Zmarł gen. Zdzisław Baszak – ostatni uczestnik bitwy pod Pszczyną 1939 i brawurowej akcji "Most III"

Ostatnia aktualizacja: 29.11.2024 05:50
W wieku 104 lat zmarł generał Zdzisław Baszak. Był ostatnim z żyjących żołnierzy bitwy pod Pszczyną stoczonej 1-2 września 1939 roku, a także oficerem Armii Krajowej, który brał udział w legendarnej operacji przetransportowania do alianckiej bazy we Włoszech m.in. elementów tajnej broni Hitlera: rakiety V-2. O śmierci weterana poinformowały władze Tarnowa.
Gen. Zdzisław Baszak (1920-2024), zdjęcie z 2021 r.
Gen. Zdzisław Baszak (1920-2024), zdjęcie z 2021 r.Foto: PAP/Paweł Topolski

Zdzisław Baszak urodził się w 1920 roku w Woli Gręboszowskiej niedaleko Dąbrowy Tarnowskiej. W wieku 18 lat – po maturze, a przed planowanymi studiami prawniczymi – przeszedł przeszkolenie na Dywizyjnym Kursie Podchorążych Piechoty przy 6. Dywizji Piechoty w Krakowie.

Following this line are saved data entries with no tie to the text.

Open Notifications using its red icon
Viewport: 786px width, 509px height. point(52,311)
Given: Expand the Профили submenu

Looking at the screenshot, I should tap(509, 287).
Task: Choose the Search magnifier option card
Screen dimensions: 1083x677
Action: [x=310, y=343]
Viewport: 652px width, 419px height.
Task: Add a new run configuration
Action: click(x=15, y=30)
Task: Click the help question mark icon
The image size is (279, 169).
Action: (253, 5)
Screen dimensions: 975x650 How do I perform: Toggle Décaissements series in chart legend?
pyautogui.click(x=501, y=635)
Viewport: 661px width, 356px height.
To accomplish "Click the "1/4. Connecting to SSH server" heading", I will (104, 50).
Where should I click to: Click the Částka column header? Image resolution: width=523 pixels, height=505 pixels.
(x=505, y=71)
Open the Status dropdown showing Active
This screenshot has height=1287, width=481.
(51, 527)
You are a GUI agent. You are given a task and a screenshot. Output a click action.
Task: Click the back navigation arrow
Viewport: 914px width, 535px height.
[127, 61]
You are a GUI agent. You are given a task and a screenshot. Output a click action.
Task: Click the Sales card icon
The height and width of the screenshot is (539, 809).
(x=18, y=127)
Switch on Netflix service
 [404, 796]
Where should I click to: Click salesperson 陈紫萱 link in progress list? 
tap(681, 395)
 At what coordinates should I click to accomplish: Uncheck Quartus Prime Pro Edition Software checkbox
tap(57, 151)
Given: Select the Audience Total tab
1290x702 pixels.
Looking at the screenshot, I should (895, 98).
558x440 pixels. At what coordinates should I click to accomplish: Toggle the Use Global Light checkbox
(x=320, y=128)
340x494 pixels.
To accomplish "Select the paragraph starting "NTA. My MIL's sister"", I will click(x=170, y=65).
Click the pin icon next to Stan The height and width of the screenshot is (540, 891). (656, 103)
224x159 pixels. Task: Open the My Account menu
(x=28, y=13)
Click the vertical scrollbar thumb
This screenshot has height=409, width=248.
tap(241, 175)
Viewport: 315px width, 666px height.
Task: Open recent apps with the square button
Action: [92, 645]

Jak wspominał, czuł wtedy, że służba wojskowa chyba nie jest dla niego. "Ja się do wojska nie nadawałem absolutnie. Ja się posługiwałem głową, a tam było tylko padnij-powstań", mówił po latach. Życie jednak pokazało, że mimo tych pierwszych odczuć potrafił on w doskonały sposób spełnić swoją żołnierską powinność.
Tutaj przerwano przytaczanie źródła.